5. Mind as extension in the Cartesian sense. Richard P. Bentall’s Madness Explained: Psychosis and Human Nature argues persuasively that “madness” is not one thing and is not separated by a bright line from other “normal” states of mind; in this vein, he sees mental complaints rather than a discrete set of mental illnesses that can be assigned a particular diagnosis. He also brings forward an impressive amount of evidence that strongly suggests mental illness is a bio-social phenomenon.
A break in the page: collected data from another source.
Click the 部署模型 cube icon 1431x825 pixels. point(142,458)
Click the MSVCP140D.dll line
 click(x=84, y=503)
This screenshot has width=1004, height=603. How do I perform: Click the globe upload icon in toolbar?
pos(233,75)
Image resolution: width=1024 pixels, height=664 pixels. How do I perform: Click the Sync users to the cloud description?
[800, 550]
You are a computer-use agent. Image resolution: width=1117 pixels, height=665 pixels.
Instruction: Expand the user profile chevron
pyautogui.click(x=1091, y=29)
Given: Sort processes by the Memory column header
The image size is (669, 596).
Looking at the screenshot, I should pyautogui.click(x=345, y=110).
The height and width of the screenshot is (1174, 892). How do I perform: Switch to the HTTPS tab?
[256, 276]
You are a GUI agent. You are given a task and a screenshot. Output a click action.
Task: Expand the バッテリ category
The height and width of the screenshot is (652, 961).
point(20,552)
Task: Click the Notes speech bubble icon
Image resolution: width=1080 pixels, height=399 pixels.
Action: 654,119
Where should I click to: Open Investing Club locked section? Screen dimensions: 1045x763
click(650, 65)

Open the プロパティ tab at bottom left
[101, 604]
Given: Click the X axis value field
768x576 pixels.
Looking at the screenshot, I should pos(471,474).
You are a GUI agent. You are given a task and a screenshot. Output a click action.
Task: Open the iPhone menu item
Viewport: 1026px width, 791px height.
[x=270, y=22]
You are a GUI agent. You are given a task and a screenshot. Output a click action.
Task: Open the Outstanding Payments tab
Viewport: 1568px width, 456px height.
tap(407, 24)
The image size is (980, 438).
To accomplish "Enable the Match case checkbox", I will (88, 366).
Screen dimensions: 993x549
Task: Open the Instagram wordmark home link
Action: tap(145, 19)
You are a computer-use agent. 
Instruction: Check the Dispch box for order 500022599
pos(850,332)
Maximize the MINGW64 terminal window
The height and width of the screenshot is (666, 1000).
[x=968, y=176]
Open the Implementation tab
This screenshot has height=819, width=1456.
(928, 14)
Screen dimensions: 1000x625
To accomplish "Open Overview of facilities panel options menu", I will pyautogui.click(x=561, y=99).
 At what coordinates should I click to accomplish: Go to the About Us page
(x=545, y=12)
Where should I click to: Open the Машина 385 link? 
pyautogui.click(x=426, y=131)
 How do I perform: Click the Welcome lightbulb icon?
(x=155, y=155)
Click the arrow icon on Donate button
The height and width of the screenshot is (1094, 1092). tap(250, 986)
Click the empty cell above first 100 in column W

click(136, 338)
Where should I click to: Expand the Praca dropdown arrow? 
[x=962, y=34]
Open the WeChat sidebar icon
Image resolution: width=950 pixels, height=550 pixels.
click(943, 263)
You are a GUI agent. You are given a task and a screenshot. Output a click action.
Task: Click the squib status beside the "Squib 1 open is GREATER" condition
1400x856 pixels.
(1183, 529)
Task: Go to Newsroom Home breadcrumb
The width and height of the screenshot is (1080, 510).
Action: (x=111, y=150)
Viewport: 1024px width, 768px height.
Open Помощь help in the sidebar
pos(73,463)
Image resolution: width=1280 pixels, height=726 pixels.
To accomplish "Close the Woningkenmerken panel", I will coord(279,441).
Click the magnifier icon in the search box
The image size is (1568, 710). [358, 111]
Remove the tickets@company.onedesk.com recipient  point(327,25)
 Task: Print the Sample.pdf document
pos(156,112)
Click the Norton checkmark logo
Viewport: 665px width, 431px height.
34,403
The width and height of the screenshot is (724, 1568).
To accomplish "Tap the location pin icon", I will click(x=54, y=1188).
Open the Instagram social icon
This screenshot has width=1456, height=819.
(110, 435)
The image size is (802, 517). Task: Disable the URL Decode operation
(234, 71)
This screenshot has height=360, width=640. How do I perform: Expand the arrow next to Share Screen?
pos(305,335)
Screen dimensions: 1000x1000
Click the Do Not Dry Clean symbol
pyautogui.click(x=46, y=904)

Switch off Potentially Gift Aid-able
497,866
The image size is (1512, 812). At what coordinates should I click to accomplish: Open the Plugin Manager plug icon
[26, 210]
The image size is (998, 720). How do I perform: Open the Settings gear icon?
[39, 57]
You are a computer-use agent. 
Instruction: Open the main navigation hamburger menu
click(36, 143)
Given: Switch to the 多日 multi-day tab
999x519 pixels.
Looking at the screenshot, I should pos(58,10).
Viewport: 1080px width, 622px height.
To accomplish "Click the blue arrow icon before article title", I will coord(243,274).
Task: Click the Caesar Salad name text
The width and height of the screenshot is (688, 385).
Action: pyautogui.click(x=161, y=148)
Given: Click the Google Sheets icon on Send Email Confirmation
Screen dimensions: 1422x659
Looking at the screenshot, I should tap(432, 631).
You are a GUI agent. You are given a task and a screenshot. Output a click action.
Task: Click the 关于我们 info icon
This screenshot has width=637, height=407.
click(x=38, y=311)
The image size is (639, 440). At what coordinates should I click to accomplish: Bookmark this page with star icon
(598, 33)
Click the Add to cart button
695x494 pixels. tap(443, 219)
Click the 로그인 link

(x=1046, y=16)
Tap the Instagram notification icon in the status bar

Further thoughts a couple of days later: 1. Yesterday evening I was watching Jett, our seven year old Jack Russell as he stood on the deck looking down the road toward the river. There were some kids swimming down there & the other two dogs had been barking in that direction, but Jett was focused, his mouth a little open, his nose moving to sense the air almost as a human would feel a piece of fabric to get the sense of it. The other two dogs were excited, but he was calm, completely self-possessed. I’ve watched all the dogs over the years of course & each has his/her ways of focusing on the world & at the same time being themselves. In fact those two things go together — focusing intently on the world and being an animal self. This goes beyond Santayana’s notion of “animal faith,” which is a kind of confidence that the world will be, perhaps roughly, supportive of our being. For the philosopher, “animal faith” is a common ground for animals & humans, something we humans share with animals but also then surpass in all the usually enumerated ways: reason, language, technology & so on.

2.Over the years I’ve had many encounters with animals that have gone beyond mere observation into something more profound and, I believe, reciprocal, though I don’t want to sentimentalize the notion of reciprocity– I understand that the heron I saw 25 years ago on an estuary near the Pacific “understood” our encounter in the same way I understood it, but the bird did look back at me and allowed me to come quite close & was clearly conscious of me. Wild animals are one thing & domesticated animals another. I freely admit to sentimentalizing our dogs, but I also spend a good deal of time just watching them, trying to understand something about the way they understand the world. Their sensory organs filter the world for them in a way different from mine, of course, but there is enough overlap — we’re all mammals – that we can make sense of each others’ sensory worlds. Also, we share a social world of complex personal interactions that allow us to communicate our sense of the world. And of course we observe each other in action and draw conclusions, seeing the world, in imaginative reconstruction, “through each others’ eyes.”

3.So what kind of cross-species identification does it take to get on a jet ski in the Antarctic Ocean to attack a Japanese whaling vessel & through acid at its crew?